“Il mezzo scelto dall’artista è una forma materiale della sua vibrazione psichica, che chiede e impone un’espressione, se il mezzo è giusto produce una vibrazione pressochè identica nell’anima di chi la riceve.”
Vasilij Kandinskij,
sulla composizione scenica, da “Il cavaliere azzurro”
Per questo fatto speciale, che Kandiskij fa emergere dal profondo, ha senso oggi fare dell’arte.
Il mio sguardo d’artista sui dipinti, sulla drammaturgia e sullo spartito è quello che ribelle lascia la metropoli di cemento, dove il grigio impera anche nel colore della pelle, e il nero degli abiti si confonde con il buio dell’asfalto, e non fa sorridere nemmeno sapendo che è di moda. Uno sguardo che asseconda percezioni che vanno al di là del reale, un pensiero che si anima al di là del verbale, associa alle forme e ai colori i loro suoni ideali, i suoni che risuonano di dentro …quest’artista sono io, che mi accingo a realizzare un progetto assolutamente affascinante e coerente alla mia poetica di coreografa e regista. Come dice Kandiskij: “vidi nella mente tutti i colori, erano davanti ai miei occhi: linee tumultuose, quasi folli, si disegnavano davanti a me”. Questo è il mio approccio all’arte della composizione coreografica: immaginare spazi, segni, suoni, corpi, parole, voci, immagini che agiscono; tutti coinvolti in una partitura complessa, fatta di strati e stratificazioni e di paesaggi sospesi tra onirici accenti. Nasce da ciò la poetica dell’incontro, della relazione tra esseri umani e concetti astratti, tra psiche e fisicità, tra colore e suono del colore, tra forma e sostanza della forma.
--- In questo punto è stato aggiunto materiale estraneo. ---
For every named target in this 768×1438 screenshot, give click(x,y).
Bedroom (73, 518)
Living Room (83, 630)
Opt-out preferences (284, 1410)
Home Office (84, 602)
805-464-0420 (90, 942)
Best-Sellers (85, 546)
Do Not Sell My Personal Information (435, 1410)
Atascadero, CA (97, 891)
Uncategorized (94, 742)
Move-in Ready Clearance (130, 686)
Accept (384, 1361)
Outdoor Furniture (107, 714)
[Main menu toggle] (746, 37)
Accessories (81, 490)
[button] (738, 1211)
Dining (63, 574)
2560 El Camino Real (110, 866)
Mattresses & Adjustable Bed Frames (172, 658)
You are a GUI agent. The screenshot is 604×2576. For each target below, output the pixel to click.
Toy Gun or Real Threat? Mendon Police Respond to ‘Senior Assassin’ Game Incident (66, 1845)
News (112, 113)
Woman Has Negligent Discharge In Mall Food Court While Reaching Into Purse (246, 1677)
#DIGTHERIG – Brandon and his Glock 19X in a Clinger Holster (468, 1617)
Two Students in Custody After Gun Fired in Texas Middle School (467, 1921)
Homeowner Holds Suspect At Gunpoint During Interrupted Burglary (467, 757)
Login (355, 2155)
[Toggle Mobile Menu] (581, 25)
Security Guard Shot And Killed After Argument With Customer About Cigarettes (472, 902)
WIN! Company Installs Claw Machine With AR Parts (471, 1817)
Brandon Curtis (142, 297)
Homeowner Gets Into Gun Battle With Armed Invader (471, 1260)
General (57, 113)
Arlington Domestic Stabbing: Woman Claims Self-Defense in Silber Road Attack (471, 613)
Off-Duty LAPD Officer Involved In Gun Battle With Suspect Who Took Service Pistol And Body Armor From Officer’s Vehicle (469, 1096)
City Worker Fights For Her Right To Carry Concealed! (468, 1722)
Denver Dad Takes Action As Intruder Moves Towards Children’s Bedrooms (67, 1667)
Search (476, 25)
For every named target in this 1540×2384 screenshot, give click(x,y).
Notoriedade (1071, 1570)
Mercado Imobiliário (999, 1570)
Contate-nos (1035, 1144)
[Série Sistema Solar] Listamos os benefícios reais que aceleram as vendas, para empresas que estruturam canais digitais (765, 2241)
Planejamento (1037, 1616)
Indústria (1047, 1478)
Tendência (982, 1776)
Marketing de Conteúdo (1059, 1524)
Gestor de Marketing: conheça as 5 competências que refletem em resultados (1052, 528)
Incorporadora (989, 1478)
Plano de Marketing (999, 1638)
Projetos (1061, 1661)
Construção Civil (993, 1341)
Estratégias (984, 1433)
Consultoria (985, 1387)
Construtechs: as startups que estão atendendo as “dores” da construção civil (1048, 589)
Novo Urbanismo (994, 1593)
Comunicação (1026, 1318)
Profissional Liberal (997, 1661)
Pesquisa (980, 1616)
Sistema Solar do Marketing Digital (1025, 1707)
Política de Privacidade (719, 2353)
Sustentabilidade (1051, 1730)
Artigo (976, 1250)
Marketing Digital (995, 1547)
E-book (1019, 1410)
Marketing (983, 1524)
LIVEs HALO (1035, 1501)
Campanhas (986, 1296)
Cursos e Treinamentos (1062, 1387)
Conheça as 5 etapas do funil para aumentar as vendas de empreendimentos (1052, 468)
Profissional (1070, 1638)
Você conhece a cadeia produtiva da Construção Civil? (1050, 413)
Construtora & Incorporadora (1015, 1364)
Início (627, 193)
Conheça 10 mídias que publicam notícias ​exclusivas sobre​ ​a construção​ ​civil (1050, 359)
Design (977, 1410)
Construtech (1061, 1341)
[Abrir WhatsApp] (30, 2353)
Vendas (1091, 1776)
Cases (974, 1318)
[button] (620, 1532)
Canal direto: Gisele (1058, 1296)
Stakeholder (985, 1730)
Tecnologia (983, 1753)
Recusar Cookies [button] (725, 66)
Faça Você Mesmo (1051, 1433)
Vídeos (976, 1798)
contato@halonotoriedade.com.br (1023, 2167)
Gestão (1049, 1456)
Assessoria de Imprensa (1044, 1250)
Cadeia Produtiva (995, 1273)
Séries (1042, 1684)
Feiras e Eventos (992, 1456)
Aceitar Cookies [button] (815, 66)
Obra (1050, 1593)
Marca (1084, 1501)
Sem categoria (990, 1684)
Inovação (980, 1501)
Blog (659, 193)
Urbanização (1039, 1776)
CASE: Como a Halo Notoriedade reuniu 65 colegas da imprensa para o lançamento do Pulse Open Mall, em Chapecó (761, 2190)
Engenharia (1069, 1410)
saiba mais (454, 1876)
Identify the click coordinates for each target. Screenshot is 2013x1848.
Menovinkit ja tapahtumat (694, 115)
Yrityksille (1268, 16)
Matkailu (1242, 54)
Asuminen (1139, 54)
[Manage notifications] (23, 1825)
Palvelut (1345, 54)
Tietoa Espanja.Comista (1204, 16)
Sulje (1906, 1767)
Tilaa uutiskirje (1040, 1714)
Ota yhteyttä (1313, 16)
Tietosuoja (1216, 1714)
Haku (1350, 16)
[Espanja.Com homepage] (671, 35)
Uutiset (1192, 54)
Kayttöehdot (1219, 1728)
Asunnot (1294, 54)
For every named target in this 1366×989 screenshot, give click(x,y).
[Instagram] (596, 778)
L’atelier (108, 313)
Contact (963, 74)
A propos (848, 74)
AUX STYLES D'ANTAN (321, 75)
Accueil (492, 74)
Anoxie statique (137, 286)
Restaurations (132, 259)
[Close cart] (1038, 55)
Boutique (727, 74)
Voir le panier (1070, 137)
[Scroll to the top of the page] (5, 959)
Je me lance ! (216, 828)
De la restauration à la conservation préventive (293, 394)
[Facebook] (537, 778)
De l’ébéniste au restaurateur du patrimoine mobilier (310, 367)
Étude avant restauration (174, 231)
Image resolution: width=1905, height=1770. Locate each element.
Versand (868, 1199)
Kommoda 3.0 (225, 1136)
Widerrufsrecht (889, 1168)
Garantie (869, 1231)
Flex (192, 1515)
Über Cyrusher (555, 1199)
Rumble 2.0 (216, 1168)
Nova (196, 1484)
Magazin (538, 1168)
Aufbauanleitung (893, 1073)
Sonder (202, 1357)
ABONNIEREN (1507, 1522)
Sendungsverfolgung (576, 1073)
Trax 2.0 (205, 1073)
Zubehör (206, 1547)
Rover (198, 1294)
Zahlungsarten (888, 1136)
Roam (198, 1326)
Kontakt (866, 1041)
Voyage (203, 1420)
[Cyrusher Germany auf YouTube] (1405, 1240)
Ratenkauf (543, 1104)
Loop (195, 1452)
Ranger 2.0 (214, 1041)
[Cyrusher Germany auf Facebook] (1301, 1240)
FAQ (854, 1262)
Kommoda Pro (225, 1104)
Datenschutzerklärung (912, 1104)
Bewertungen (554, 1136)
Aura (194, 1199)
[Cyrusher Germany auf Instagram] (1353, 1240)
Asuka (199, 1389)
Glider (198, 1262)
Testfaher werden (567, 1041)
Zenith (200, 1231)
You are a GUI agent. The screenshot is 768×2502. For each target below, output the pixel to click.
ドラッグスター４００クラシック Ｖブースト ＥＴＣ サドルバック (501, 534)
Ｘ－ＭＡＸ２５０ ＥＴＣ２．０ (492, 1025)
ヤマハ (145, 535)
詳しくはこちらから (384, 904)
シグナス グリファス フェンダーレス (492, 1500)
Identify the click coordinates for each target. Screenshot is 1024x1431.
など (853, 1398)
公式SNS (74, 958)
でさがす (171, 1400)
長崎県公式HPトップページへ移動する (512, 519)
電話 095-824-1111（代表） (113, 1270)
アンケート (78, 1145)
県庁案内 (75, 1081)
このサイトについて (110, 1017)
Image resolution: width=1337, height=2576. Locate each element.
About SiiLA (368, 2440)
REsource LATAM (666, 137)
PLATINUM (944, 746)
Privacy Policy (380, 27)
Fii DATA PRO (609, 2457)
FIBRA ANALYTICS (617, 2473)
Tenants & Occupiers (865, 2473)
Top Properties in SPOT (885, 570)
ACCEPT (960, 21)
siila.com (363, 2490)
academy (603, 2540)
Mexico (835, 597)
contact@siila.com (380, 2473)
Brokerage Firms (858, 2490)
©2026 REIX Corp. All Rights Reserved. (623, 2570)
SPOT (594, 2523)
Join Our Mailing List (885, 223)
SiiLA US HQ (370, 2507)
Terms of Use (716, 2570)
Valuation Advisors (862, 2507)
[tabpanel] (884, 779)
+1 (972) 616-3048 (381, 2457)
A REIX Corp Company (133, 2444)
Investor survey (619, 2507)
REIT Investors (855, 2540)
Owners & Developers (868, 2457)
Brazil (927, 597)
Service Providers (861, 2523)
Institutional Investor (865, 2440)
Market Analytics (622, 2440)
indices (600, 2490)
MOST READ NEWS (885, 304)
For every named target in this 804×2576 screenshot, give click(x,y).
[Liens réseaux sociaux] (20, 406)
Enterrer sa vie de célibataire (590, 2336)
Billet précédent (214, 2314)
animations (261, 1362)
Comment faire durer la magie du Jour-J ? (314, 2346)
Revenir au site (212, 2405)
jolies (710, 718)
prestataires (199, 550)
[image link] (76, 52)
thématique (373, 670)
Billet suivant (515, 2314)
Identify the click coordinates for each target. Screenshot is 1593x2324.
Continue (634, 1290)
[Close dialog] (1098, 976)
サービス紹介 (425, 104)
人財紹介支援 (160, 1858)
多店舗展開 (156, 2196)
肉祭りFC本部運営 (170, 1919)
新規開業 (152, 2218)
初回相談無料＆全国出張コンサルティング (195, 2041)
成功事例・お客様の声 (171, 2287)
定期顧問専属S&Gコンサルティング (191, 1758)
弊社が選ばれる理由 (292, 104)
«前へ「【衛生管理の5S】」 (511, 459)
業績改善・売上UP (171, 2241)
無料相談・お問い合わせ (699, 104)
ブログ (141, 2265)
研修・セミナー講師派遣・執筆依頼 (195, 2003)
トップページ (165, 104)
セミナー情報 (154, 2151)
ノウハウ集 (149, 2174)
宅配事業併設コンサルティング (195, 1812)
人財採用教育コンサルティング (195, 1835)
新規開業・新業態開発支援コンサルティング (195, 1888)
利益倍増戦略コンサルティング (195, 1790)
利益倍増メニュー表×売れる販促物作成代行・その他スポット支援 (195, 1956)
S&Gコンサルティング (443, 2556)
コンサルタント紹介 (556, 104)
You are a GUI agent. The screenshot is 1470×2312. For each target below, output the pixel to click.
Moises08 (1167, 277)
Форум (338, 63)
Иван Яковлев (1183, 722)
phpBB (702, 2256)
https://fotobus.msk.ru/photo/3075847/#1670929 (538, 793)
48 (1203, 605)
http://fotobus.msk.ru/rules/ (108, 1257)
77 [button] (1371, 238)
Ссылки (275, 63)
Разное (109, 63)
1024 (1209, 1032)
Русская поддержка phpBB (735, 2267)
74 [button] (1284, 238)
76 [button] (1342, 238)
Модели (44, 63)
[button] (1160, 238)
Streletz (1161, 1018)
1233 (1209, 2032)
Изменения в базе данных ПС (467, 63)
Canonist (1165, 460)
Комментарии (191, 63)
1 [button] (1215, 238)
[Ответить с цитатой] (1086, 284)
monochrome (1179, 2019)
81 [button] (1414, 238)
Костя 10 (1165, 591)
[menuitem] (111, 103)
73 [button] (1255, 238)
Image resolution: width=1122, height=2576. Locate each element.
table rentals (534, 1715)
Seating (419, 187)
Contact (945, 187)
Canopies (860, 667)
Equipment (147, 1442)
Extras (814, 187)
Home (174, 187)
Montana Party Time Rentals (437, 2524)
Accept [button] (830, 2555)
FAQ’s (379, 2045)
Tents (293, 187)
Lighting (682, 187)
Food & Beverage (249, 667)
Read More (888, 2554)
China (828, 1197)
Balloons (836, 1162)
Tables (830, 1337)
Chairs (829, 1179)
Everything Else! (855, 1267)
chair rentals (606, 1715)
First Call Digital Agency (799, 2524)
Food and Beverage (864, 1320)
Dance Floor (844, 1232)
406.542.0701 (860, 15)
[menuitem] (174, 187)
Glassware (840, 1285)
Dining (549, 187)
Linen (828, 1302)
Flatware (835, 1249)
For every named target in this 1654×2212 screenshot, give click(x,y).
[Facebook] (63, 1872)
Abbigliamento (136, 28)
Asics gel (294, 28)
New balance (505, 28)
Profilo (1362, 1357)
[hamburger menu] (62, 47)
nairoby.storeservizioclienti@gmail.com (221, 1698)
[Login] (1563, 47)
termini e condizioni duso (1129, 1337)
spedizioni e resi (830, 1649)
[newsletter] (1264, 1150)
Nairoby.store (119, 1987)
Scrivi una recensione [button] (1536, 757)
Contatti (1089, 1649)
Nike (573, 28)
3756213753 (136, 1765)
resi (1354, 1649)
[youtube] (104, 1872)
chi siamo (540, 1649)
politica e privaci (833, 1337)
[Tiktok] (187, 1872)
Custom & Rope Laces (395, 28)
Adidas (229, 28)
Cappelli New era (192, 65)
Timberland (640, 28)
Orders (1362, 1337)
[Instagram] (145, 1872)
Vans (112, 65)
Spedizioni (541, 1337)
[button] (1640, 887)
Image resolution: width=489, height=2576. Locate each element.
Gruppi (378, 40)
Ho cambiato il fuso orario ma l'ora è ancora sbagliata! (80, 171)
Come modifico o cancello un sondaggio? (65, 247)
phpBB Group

Se questo spettacolo sarà una partitura di intenti, pensati e ripensati, vissuti e codificati, mi piace credere alla forza delle chance operations, quell’astratto intervento del caso che modifica meravigliosamente quanto è scritto e deciso e quanto ogni occhio che osserva decide di vedere, trattenere o dimenticare. Questo progetto artistico avvalora ciò che da anni cerco di raccontare: la Danza non è Balletto, la danza è “risonanza interiore del movimento”.
Per questo motivo lavorare al Suono Giallo è una sorta di rivendicazione della forza dei sensi, riportati alla loro primordiale potenza. Il concetto di sinestesia, come magica, astratta relazione tra essi, riconduce ad una contaminazione tra gli agenti artistici, per una nuova e avventurosa percezione del reale.